The American mentality is unabashedly elitist. Indeed, mediocrity is anathema to the American way of life. Much of the Americans’ ire toward communism has nothing to do with its tyranny, but with their animus toward equality. John Steinback had it right: Americans see themselves as the temporarily embarrassed millionaires rather than as the exploited proletariat. In most countries, there is no shame in showing solidarity with the working class. Yet, to an American mind, the very concept of solidarity is an affront to their dignity, as it implies that they are average rather than exceptional. The concept of American exceptionalism goes far beyond the abstract patriotic ideals, and it is an integral element of Americans’ daily lives.

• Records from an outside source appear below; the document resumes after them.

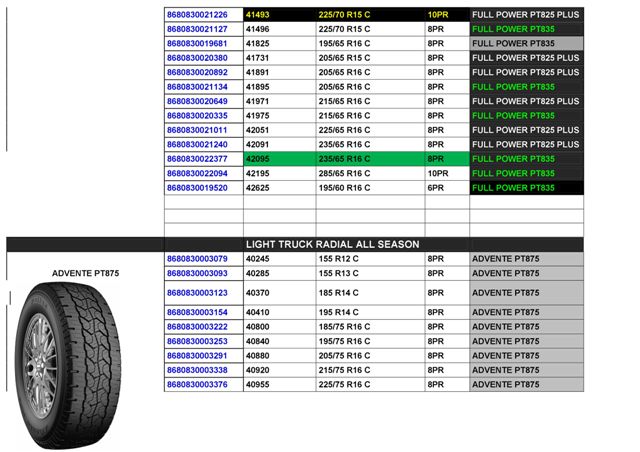Select cell with size 285/65 R16 C

(370, 174)
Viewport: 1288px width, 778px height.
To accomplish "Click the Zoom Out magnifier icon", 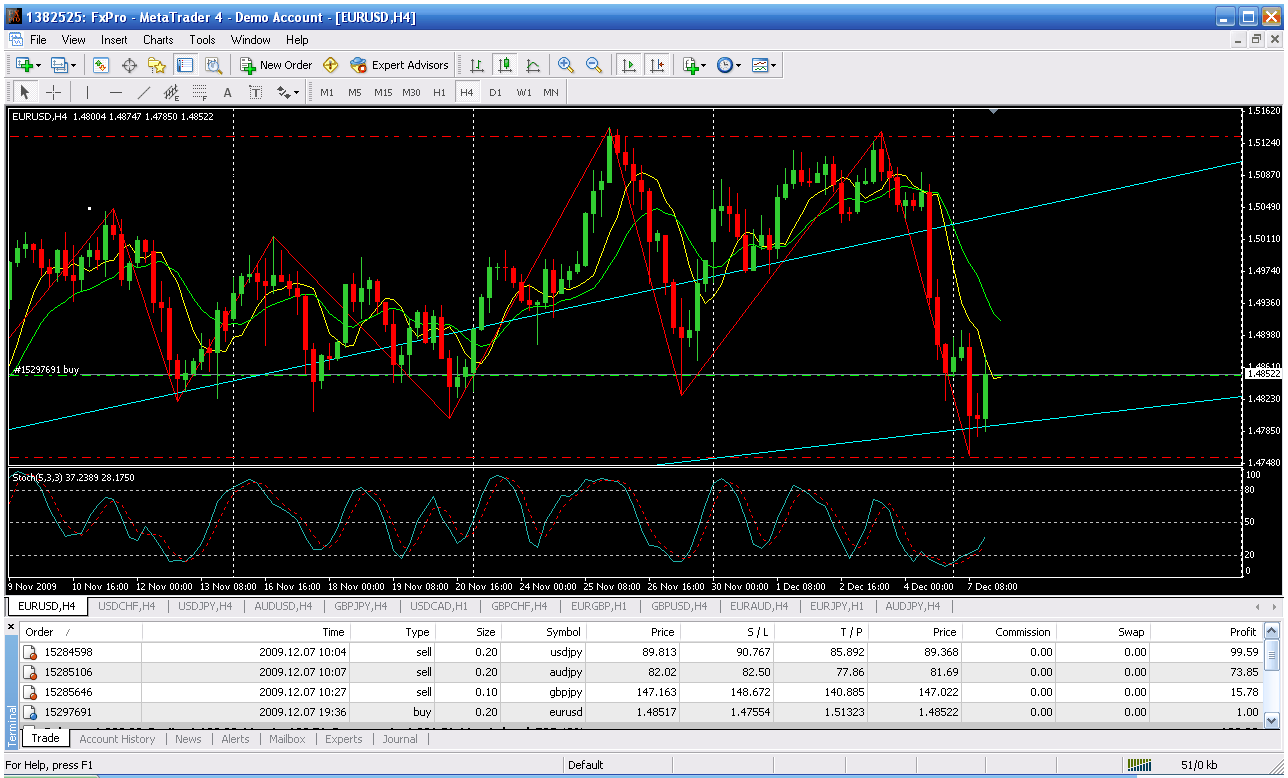I will 594,65.
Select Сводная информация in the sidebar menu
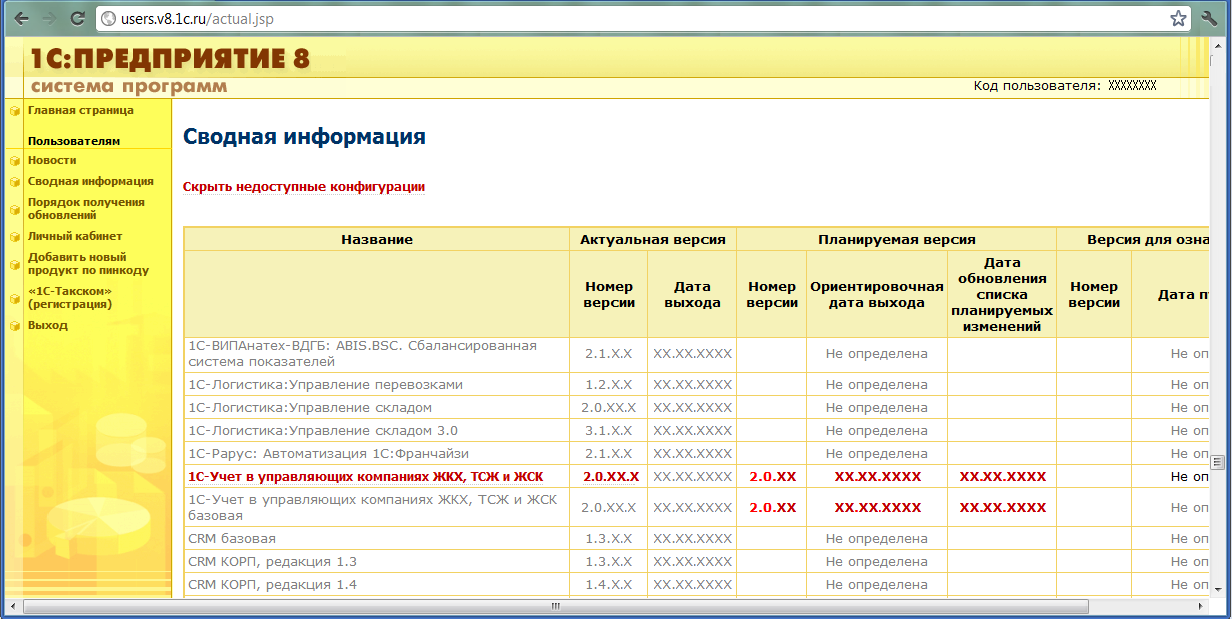This screenshot has width=1232, height=619. [90, 181]
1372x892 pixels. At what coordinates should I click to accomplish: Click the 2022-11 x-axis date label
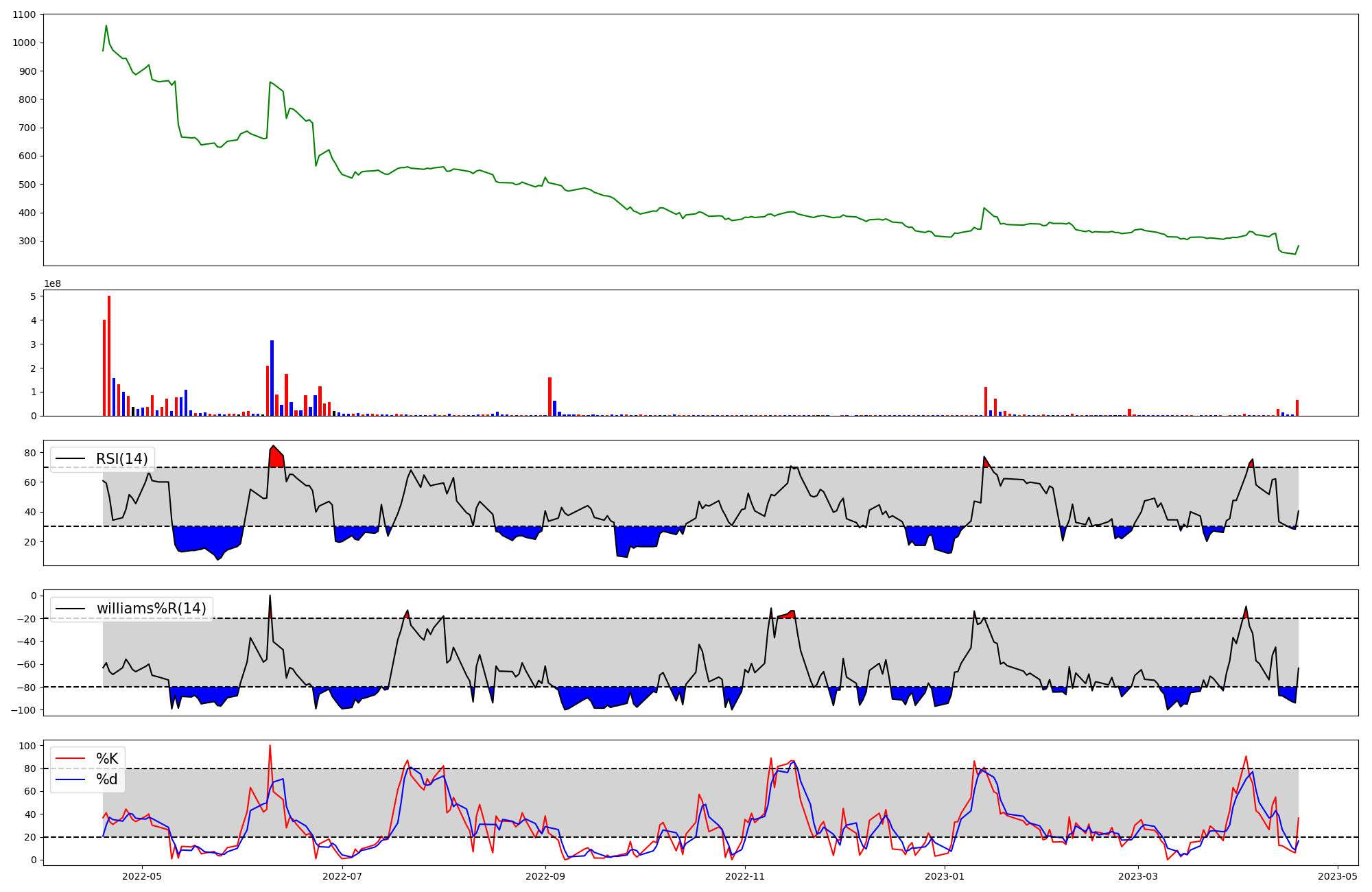click(x=745, y=876)
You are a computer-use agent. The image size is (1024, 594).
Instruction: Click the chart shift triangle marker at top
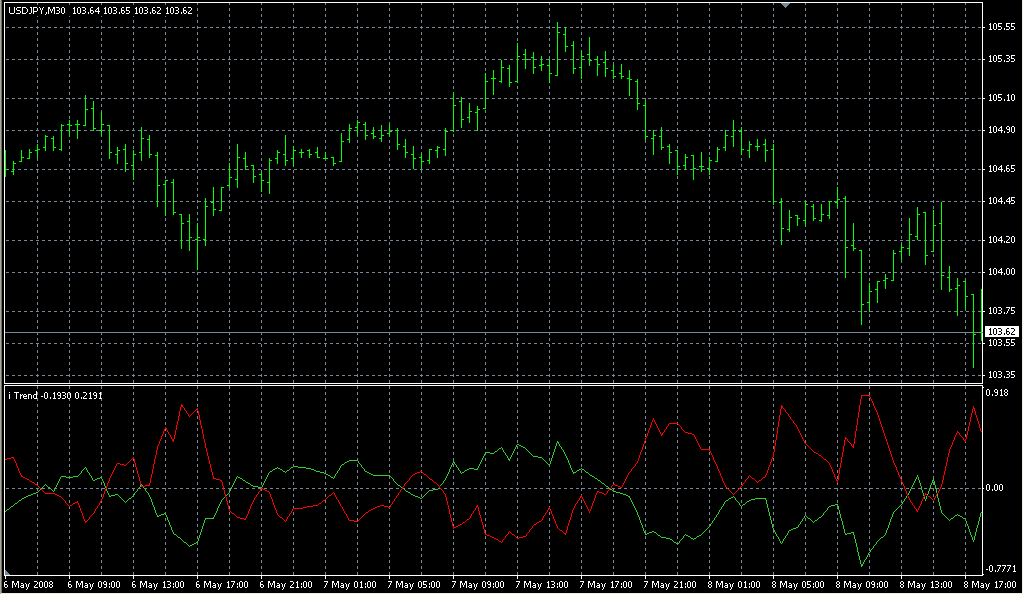pos(786,6)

America has deeply seated roots undergirding the ethos of exceptionalism. One may turn to two classical works in sociology that explain the origins of such presumptuous attitudes: the Wayward Puritans by Kai Erickson and the Protestant Ethic and the Spirit of Capitalism by Max Weber. Kai Erickson has shown that deviant behavior sheds light on the nature of socially acceptable behavior. The American Puritans cultivated a great sense of pride in their righteousness by focusing on the allegedly deplorable actions of outsiders. They did not want to be merely good Christians; they desired to “purify” their soul by becoming the most earnest worshippers possible. By contrasting their lofty ideals with that of the benighted outsiders, they continuously found inspiration to pursue their arduous endeavor of spiritual achievement.
Consistently with Erickson’s observations, Max Weber has also shed light on America’s contempt for mediocrity and the desire to ostracize aberrant people. Weber has shown how the creed of Calvinist theology informed the Puritans’ attitudes toward wealth distribution and the elites’ responsibility to the less fortunate. Calvinists believed in predestination, positing that all people were preordained to either be saved or to be damned to hell. While they believed that God worked in mysterious ways, they searched for fruits of the spirit, which indicated what God had decided for each person. Consistently with the Puritan adage that an “idle mind is the devil’s workshop”, they believed industriousness to have been the most important fruit of the spirit. Consequently, they reasoned that because wealth stemmed from a vigorous work ethic, affluence must have been an important indicator of one’s status among the elect. Working with this assumption, they concluded that the privileged had no responsibility to the indigent because their state of deprivation was a consequence of God’s will. This explains why American Christians often have a strong attachment to the free market and a reflexive aversion to welfare programs.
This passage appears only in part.